## 任务要求
找出材料中含有“Expand”一词的每一行，逐行照抄列出，注意区分大小写。
•••••
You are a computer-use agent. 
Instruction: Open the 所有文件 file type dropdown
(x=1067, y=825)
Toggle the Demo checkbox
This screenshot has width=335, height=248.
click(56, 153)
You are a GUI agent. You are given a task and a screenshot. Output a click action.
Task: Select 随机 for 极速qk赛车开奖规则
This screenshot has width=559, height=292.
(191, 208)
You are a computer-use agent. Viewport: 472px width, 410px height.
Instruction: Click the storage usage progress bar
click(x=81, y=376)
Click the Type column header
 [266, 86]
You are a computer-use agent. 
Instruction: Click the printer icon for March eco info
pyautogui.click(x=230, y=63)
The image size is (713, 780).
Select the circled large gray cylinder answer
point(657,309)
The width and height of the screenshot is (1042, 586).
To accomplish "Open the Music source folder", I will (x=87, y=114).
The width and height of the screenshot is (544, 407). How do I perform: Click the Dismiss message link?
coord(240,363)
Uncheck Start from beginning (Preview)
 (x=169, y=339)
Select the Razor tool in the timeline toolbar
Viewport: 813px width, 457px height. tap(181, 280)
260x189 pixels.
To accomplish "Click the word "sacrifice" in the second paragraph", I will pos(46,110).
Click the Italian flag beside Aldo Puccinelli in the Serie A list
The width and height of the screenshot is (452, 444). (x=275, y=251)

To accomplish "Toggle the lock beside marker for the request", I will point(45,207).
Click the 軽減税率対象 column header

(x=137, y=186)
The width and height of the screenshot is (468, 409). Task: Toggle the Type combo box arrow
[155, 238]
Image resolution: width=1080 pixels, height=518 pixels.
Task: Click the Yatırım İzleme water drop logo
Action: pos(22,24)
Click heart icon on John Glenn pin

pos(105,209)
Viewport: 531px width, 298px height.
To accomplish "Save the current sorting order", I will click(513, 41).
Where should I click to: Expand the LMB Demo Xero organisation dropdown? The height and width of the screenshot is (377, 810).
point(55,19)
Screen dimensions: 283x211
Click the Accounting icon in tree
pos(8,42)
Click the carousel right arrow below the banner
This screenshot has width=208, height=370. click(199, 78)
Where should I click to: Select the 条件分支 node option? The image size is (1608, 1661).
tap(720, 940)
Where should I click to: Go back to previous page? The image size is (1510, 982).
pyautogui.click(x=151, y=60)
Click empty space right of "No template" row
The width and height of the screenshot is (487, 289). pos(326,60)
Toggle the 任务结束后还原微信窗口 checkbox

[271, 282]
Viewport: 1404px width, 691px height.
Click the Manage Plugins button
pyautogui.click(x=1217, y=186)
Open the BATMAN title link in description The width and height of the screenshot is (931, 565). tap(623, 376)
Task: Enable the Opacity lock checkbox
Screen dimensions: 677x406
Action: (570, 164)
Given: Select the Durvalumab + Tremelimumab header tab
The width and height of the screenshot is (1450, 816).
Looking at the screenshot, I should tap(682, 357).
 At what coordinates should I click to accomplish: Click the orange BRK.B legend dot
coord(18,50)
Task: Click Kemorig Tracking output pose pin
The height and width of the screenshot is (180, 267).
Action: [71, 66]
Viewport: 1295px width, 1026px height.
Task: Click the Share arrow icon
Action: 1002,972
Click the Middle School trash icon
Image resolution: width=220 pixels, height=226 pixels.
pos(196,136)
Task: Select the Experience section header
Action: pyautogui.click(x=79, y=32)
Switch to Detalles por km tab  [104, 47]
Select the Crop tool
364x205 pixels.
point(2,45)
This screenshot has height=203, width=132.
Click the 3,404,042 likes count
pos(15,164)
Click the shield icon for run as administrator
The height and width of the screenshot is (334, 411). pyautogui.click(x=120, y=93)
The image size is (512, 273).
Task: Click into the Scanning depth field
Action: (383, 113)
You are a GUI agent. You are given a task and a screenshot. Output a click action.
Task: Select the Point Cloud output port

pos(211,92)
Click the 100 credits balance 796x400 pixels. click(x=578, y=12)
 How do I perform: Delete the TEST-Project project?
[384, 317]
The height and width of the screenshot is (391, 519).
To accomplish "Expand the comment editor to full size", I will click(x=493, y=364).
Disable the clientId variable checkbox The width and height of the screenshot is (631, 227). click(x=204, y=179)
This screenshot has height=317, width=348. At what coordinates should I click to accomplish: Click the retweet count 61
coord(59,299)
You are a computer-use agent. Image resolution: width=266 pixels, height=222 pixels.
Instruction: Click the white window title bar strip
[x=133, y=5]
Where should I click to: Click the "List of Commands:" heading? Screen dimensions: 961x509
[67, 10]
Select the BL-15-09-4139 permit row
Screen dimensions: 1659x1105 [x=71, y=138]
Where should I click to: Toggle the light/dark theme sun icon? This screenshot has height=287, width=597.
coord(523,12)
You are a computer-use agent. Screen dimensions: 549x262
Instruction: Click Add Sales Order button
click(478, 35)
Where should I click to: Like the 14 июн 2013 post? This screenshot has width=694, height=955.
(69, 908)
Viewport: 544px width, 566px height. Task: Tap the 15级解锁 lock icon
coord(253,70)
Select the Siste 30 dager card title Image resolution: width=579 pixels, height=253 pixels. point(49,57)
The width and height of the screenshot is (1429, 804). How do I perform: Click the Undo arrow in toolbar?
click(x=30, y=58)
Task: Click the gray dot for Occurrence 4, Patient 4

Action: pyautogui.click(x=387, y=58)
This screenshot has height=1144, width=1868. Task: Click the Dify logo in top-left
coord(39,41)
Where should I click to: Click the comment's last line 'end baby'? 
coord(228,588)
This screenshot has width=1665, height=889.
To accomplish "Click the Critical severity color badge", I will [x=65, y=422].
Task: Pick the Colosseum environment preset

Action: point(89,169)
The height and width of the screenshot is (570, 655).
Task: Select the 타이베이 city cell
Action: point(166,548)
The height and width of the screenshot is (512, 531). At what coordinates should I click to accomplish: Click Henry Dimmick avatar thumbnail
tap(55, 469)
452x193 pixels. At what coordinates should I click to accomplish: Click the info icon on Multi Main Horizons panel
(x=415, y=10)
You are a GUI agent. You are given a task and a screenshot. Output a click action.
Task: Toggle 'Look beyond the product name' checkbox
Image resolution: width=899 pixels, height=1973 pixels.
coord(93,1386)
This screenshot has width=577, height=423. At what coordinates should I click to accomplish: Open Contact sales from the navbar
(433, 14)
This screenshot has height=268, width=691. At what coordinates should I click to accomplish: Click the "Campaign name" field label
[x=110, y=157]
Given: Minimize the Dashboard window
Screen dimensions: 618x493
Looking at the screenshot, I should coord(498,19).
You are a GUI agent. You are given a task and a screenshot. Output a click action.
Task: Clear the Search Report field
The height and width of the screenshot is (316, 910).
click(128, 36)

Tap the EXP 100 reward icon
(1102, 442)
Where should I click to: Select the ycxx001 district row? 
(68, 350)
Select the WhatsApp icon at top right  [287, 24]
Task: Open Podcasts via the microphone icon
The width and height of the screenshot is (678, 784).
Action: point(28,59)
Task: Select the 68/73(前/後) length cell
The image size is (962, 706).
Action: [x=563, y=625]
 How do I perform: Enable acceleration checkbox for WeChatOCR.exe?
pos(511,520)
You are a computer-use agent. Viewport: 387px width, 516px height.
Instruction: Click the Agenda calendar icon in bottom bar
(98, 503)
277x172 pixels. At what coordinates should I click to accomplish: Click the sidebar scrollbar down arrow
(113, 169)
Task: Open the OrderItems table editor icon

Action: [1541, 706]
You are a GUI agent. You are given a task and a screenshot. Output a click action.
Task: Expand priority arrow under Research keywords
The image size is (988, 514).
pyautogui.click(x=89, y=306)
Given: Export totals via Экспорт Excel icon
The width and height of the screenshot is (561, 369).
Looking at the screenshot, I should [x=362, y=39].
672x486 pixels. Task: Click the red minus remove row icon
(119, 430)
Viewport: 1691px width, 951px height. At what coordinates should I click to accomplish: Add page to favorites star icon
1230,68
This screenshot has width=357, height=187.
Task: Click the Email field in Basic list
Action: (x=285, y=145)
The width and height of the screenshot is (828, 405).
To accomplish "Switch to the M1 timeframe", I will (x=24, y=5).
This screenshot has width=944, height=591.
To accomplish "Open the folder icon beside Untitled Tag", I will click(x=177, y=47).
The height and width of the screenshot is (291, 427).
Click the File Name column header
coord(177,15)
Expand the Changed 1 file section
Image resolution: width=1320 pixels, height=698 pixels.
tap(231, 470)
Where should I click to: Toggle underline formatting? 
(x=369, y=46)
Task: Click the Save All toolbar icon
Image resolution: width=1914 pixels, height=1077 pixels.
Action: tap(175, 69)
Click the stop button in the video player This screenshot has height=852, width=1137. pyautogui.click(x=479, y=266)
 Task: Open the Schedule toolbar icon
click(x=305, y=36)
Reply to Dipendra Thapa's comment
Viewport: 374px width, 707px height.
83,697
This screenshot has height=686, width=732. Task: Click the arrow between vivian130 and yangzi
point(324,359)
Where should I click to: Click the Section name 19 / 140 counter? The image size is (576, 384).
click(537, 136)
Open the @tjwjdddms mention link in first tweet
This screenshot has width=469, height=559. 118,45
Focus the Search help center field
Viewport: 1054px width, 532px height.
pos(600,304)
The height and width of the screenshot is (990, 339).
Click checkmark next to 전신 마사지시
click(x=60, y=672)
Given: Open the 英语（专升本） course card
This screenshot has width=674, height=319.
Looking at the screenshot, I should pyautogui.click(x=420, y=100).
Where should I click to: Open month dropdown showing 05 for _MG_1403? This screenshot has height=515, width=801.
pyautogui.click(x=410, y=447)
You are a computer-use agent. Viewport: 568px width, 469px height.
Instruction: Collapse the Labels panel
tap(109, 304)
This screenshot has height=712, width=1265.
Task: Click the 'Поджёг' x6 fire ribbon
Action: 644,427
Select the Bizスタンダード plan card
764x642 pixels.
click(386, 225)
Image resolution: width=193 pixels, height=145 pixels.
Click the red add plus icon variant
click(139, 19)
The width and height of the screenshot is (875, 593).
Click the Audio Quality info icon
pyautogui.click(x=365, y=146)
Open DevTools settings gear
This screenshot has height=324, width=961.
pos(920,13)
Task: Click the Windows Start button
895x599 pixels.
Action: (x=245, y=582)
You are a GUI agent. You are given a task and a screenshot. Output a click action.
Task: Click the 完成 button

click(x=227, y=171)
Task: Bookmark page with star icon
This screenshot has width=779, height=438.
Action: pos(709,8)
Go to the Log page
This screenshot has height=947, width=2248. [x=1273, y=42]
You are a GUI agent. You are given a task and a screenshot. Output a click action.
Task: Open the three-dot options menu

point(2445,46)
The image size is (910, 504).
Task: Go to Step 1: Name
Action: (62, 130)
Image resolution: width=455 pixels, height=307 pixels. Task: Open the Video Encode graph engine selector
•••••
## 解答
Where should I click to: Expand the LMB Demo Xero organisation dropdown? The height and width of the screenshot is (377, 810).
To accomplish "Expand the comment editor to full size", I will click(x=493, y=364).
Task: Expand priority arrow under Research keywords
Expand the Changed 1 file section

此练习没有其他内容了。